Будучи человеком практичным, варвар сомневался, что жрецы и в самом деле убьют Малху. Скорее запрут где-нибудь и будут держать как рабыню или наложницу. Убить никогда не поздно. Как только она им надоест, они избавятся от нее – но не раньше.
– Пэш Мах, побереги это пока у себя. – Котар протянул старику свой кошель.
Старик оживился, кивнул и поспешно развязал тесемки. Камни выкатились ему на ладонь. Глаза торговца вспыхнули, он издал какой-то невнятный звук.

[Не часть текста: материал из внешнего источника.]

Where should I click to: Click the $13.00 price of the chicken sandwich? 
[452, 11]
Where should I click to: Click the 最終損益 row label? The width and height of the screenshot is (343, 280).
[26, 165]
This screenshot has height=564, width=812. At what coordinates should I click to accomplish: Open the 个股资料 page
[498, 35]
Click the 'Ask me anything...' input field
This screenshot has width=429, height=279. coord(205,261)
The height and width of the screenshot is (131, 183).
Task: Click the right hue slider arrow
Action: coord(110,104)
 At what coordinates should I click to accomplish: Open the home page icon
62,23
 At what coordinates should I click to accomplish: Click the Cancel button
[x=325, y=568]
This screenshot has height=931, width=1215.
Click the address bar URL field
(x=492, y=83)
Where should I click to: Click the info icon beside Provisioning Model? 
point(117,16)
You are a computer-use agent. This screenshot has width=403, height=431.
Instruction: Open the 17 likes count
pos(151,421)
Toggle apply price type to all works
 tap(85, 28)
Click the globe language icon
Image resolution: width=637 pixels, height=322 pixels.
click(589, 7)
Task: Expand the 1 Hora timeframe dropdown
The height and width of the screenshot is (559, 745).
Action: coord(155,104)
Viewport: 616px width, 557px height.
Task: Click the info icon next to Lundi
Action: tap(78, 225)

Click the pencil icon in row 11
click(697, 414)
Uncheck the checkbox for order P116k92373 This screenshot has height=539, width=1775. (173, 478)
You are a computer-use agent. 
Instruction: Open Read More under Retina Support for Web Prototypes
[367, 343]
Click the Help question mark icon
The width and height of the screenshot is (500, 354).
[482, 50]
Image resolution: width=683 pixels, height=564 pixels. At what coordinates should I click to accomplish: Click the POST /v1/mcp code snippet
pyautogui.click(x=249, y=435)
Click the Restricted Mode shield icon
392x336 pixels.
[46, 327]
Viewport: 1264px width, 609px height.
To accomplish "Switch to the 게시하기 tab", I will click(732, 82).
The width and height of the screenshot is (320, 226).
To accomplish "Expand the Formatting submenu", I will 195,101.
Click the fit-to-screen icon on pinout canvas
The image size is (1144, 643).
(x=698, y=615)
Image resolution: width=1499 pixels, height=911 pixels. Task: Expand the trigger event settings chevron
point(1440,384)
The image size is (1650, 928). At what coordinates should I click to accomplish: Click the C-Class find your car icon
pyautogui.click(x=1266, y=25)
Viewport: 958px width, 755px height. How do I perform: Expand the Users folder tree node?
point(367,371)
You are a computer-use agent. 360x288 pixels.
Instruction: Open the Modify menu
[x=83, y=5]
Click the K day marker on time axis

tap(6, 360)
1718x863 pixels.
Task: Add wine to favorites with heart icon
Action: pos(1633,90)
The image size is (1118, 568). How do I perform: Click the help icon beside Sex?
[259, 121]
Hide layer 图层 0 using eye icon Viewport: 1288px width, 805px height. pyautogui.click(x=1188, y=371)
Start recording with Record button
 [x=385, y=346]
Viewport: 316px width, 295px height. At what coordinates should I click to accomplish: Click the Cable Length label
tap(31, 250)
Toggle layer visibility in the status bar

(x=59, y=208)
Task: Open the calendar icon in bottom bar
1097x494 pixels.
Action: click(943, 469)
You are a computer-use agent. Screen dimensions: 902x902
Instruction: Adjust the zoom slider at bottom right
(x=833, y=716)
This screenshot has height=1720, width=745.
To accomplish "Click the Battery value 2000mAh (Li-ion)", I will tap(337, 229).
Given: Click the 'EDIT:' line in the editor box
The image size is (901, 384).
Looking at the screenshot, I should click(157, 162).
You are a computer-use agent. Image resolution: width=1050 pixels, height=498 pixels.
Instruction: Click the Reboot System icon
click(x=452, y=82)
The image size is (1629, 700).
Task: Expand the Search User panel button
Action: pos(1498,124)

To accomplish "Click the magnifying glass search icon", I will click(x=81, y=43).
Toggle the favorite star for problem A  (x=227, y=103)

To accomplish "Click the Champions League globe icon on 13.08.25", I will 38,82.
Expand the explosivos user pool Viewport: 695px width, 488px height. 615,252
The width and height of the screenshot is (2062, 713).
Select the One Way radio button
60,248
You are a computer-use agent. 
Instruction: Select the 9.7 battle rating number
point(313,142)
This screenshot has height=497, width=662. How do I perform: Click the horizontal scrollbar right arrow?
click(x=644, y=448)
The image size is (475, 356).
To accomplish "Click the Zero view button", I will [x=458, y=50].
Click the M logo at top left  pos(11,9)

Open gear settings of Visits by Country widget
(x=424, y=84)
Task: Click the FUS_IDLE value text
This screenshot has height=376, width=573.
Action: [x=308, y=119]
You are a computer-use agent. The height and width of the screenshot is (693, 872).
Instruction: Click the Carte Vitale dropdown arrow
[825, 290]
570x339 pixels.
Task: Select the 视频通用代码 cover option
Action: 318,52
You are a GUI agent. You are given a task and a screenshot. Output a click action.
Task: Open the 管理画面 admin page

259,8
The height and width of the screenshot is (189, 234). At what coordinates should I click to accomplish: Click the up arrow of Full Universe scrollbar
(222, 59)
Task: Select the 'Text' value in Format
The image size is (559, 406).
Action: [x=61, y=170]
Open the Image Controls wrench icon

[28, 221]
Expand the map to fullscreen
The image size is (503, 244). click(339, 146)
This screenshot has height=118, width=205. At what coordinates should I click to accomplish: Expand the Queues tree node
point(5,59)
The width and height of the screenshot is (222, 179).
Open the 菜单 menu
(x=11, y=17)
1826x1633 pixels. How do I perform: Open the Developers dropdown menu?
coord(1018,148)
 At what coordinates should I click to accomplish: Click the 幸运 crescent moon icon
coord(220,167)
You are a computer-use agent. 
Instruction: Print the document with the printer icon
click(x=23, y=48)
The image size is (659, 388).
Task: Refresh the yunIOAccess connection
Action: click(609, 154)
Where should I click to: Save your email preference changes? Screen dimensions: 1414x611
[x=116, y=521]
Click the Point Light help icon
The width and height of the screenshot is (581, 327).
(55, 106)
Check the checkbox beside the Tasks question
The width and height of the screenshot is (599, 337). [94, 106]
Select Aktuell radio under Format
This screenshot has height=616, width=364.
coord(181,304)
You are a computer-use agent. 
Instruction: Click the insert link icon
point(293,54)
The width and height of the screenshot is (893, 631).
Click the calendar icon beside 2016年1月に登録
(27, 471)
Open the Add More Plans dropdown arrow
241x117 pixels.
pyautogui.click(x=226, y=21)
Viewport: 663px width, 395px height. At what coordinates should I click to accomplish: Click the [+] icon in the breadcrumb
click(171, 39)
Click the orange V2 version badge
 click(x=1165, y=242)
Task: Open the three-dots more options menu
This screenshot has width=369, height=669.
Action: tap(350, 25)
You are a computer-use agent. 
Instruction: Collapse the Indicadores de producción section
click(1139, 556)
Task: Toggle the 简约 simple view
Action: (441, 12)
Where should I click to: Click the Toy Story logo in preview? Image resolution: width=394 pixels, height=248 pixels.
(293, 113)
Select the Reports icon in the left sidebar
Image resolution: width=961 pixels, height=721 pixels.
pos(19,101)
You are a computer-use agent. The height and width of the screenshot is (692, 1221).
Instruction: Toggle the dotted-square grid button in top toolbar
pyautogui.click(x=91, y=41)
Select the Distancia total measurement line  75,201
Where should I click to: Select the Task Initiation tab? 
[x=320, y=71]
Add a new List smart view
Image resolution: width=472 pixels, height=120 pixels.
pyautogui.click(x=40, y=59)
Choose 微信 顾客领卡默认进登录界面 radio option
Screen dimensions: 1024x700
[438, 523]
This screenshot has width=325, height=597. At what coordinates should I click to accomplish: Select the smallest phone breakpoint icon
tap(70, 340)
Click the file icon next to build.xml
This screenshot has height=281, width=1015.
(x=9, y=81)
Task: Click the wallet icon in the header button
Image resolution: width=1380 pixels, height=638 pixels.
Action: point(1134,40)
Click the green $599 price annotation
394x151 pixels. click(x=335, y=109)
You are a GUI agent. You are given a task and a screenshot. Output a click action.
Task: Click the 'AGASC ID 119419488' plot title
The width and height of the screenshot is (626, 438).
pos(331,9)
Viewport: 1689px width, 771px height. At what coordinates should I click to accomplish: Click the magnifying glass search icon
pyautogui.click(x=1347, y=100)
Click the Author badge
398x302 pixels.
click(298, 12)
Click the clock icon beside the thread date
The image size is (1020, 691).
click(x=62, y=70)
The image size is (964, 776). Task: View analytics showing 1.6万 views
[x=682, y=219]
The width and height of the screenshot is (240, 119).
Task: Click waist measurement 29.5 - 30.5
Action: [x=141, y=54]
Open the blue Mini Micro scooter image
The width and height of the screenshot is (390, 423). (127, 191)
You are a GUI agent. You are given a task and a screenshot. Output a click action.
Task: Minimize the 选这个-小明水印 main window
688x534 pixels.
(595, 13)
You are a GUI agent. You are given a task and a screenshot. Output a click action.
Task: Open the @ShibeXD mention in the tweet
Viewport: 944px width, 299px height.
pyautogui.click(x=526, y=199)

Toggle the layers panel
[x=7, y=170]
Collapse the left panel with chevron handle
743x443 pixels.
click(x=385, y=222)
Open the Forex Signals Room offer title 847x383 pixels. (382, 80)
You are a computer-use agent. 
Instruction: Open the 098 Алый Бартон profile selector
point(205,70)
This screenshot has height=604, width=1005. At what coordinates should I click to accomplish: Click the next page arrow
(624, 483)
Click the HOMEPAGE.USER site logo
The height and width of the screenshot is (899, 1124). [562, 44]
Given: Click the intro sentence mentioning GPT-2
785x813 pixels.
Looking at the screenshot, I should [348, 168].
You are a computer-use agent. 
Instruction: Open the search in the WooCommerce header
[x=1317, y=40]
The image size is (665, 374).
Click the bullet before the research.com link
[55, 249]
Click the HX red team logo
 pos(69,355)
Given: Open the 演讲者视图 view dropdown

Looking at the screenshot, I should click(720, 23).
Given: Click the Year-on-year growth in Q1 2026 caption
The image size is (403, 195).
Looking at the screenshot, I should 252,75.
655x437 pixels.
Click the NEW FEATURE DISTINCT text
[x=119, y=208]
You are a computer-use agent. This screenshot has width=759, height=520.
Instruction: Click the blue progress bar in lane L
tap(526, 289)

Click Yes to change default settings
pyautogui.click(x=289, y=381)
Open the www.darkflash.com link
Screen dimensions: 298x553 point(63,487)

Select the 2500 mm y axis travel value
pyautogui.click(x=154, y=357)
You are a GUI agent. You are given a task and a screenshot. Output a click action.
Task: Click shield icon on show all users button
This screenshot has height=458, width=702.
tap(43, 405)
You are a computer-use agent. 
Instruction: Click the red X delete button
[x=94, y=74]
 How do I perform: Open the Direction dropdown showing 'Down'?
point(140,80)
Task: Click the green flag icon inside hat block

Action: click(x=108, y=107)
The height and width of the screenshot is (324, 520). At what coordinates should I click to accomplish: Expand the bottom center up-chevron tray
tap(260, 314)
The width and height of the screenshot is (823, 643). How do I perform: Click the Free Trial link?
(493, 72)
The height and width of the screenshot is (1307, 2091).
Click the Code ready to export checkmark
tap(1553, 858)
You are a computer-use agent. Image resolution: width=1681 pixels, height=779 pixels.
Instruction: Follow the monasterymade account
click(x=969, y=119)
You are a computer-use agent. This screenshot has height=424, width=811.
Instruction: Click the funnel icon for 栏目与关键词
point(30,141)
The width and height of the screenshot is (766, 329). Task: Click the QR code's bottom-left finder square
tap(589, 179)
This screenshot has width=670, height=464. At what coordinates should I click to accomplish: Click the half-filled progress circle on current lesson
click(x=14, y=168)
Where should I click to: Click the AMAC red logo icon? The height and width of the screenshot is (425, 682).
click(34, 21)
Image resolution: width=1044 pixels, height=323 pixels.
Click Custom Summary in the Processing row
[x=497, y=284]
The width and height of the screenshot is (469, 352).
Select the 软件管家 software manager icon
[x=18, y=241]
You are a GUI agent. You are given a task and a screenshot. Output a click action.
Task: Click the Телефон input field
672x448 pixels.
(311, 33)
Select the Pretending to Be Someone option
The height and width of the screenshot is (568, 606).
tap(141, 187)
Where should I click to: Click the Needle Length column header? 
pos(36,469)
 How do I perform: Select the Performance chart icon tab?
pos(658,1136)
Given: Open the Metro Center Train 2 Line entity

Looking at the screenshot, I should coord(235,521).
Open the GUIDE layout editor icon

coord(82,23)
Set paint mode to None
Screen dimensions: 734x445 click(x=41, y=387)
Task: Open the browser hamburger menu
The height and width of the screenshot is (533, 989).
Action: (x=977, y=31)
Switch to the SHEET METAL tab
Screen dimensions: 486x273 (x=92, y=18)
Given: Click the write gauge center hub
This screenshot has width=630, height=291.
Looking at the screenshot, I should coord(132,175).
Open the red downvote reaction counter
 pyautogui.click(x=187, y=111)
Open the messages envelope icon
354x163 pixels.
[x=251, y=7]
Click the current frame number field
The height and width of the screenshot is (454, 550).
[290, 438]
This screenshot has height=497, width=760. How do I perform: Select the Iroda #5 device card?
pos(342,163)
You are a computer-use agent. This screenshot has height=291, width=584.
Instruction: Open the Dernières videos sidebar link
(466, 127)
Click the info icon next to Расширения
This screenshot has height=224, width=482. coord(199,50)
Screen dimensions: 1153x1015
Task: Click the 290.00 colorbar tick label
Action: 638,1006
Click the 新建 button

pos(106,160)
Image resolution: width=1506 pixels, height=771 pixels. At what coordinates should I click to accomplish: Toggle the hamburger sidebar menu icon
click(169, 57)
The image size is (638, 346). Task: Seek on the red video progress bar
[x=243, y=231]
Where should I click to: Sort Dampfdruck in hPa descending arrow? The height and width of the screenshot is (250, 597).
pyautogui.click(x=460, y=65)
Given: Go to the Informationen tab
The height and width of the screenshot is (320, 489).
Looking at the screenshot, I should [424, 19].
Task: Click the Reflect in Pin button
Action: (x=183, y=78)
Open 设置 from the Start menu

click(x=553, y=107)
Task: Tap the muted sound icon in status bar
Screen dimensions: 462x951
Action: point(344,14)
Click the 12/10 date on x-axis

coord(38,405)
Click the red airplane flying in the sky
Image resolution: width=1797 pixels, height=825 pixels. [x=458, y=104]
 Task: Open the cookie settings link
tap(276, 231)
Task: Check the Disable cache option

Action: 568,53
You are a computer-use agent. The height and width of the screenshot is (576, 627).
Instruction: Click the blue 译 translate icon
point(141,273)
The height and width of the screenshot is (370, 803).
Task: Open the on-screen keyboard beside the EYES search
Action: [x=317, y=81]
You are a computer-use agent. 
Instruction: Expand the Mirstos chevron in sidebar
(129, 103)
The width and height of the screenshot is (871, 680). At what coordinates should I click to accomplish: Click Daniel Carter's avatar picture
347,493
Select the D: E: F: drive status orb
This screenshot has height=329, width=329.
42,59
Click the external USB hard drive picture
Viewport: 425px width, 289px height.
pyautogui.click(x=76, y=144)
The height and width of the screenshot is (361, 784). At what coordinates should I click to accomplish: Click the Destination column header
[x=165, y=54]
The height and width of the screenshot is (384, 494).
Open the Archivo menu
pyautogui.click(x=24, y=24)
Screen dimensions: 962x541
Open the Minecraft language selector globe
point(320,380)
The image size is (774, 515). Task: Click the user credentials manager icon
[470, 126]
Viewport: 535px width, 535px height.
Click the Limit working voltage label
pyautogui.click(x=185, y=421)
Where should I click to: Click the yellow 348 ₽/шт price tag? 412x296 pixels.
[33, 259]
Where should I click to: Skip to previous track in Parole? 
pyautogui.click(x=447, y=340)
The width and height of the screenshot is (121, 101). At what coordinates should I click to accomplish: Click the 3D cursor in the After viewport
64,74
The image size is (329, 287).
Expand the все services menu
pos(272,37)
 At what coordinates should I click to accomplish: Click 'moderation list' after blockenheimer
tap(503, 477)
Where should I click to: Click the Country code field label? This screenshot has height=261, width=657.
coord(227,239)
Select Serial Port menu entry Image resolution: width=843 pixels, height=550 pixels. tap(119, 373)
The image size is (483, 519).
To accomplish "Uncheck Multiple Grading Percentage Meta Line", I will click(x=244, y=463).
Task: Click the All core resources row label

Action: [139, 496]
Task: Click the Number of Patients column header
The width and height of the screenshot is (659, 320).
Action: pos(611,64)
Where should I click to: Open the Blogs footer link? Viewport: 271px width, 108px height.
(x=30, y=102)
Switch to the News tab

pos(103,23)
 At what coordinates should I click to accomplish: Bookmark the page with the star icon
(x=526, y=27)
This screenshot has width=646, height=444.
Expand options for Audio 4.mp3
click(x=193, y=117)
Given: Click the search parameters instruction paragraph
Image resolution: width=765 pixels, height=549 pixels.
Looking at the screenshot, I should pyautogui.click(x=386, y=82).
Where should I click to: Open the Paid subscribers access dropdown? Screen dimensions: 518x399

– Великолепные камни, – объявил он наконец. – Их подбирал знаток – все одинаковой величины и цвета. Я не спрашиваю у тебя, откуда они, с меня довольно, что они останутся здесь.
Ссыпав камни обратно в кожаный мешочек, он аккуратно и тщательно завязал его.
– Теперь скажи мне, что ты за это хочешь? Я мог бы и не спрашивать. Денег, разумеется. Все вы хотите одного и того же за совершенно разные вещи!
Котар ухмыльнулся.
– Я еще не знаю, что я за это хочу. Мы обсудим это позже, когда я вернусь с твоей дочерью.
Пэш Мах вытаращился на него, раскрыв рот.
– Ты осмелишься? Явиться в самый разгар церемонии, выскочить в черный круг колдунов, схватить девушку и убежать? Да в уме ли ты?!
– Если только таким способом можно привести тебя в чувство, чтобы ты не сидел, уткнувшись носом в золу, и не причитал, а вел дела, как и раньше, – что ж, придется рискнуть, – ответил ему варвар со смехом.
Он поднялся с табурета, возвышаясь над стариком, как колонна. «Почему бы и нет», – подумал Пэш, глядя на обтянутую кольчугой широкую грудь варвара. Кольчуга, надетая поверх короткой кожаной туники, оставляла открытыми руки и ноги Котара, так что каждый желающий мог лицезреть бугры могучих мышц, перекатывающихся под загорелой кожей.
– Ну, как мне найти этот храм?
Ответил ему Ишраэль – он все это время сидел в укромном углу и молча слушал:
– Пойдешь через Шелковый Ряд, спустишься с холма и пройдешь через пустошь. Не пропустишь – кроме этих развалин, на пустыре ничего нет.